Milan Vavra vavra_milan at yahoo.com
Sun Jun 4 15:41:44 UTC 2017

> The commit is related to a graph of previous commits, right? So a branch
> implies a distinct set of commits, right? When one merges from a branch,
> the commits on the branch don't get added to the target into which one
> merges do they Isn't that the difference between pull and pull -a, that
> the former just pulls commits on a single branch while pull -a p;pulls
> commits on all branches?

Git repository is just a big key-value store. Keyed under SHA1 of their
contents, the following kinds of values are stored - files, trees
objects and commit objects. Files are themselves. Tree objects contain
list of files and other tree objects. Commit objects contain a list of
other commit objects and tree objects.

I think it is nicely explained in the official git book: 
https://git-scm.com/book/en/v2/Git-Internals-Git-Objects[10.2 Git Internals
- Git Objects].

Commits are lists of SHA1s of other objects in the store. Each commit
stores the SHA1 for its ancestor commit and/or any merged in commit.

Each branch is a pointer to a SHA1. When you commit to a branch, a new
commit object is created. The object for the commit is stored under its
SHA1 and the branch pointer is set to this new SHA1.

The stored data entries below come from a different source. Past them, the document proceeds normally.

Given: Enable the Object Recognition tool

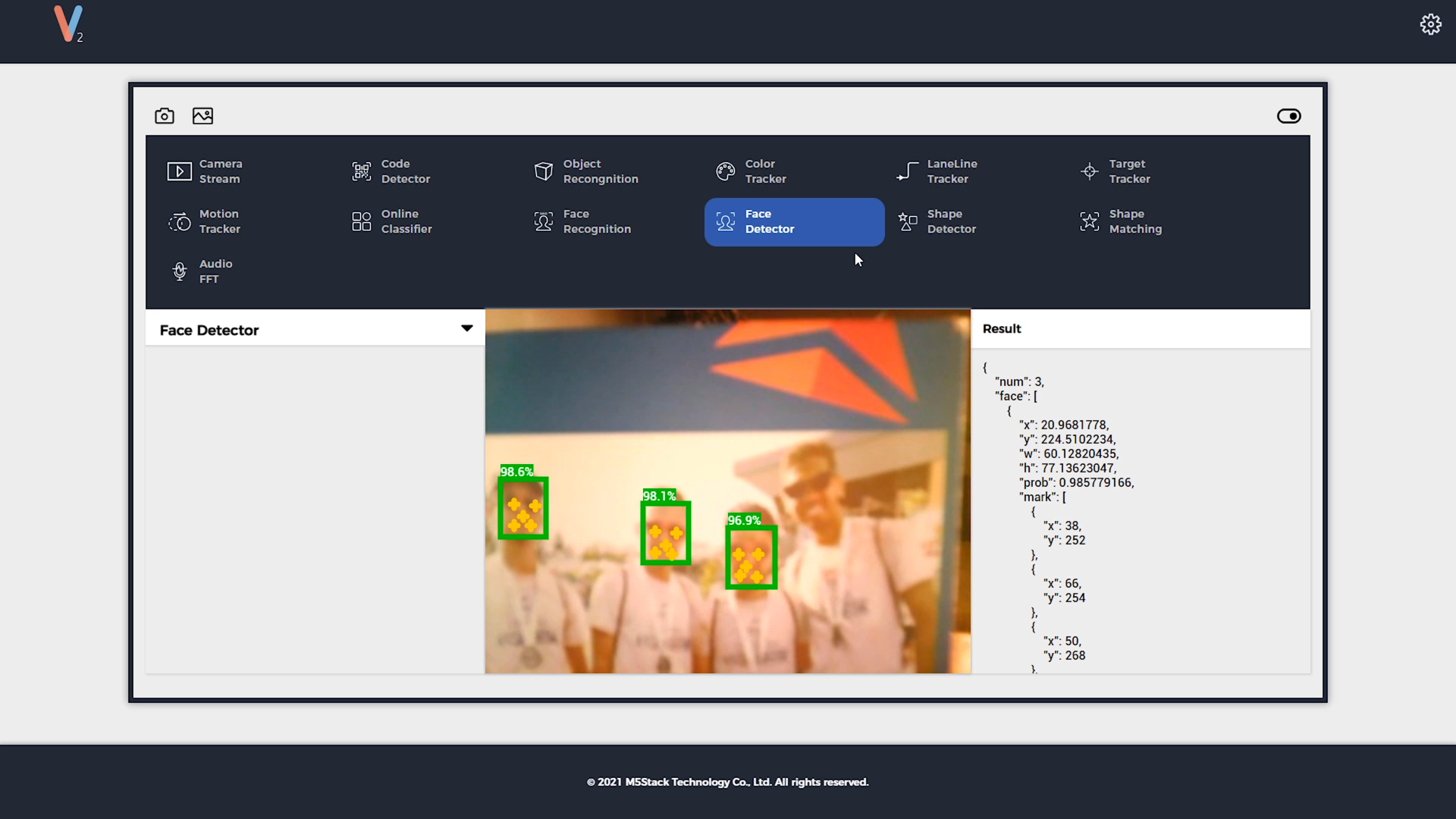Looking at the screenshot, I should 600,171.
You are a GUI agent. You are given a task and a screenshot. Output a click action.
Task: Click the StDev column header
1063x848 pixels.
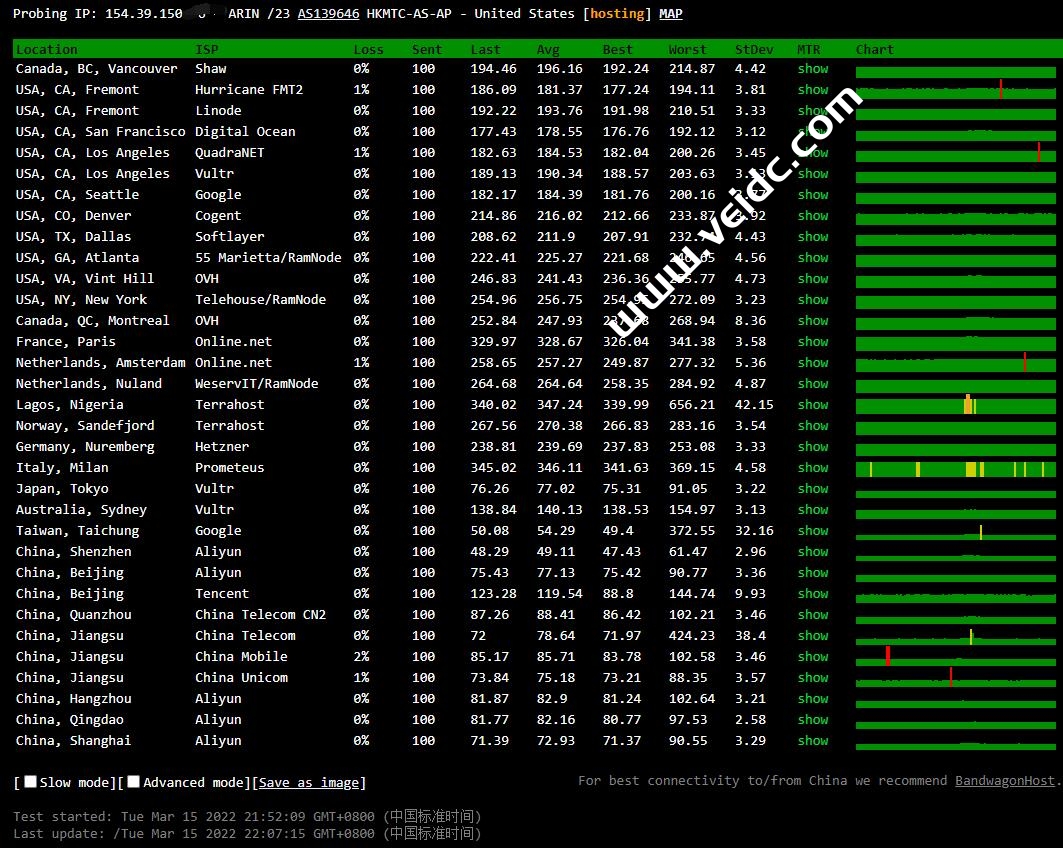752,49

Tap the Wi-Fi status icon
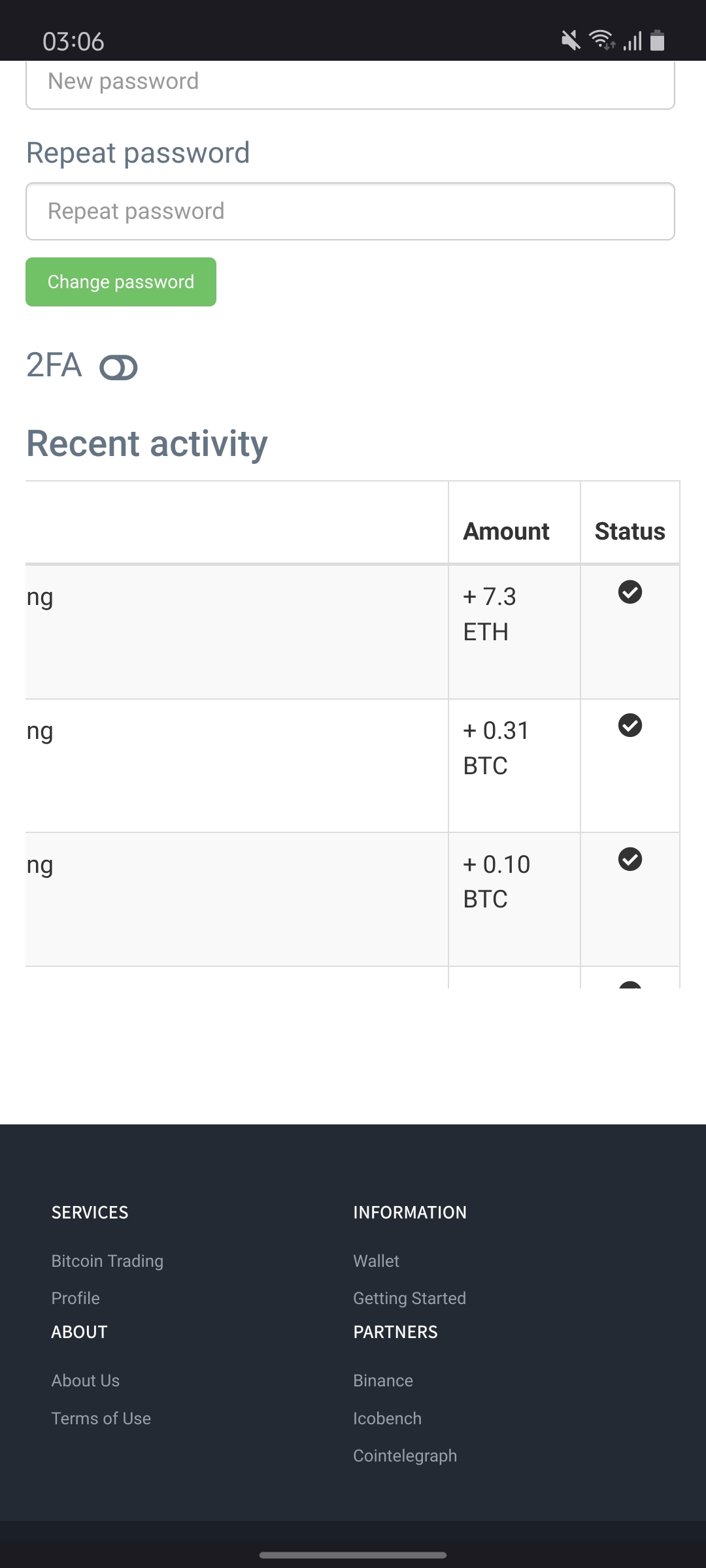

Any commit you know the SHA1 of can be compared/merged to/from any other
commit you know the SHA1 of.

The branches serve just like a pointer to a SHA1 that gets moved each
time you make a commit to the branch. Since each commit contains a
pointer the SHA1 of its ancestor and any commit merged from, you can
walk the history with 'git log SHA1'.

When you merge a commit, both the ancestors' SHA1 and the merged's SHA1
are added to the list of SHA1s that form the commit.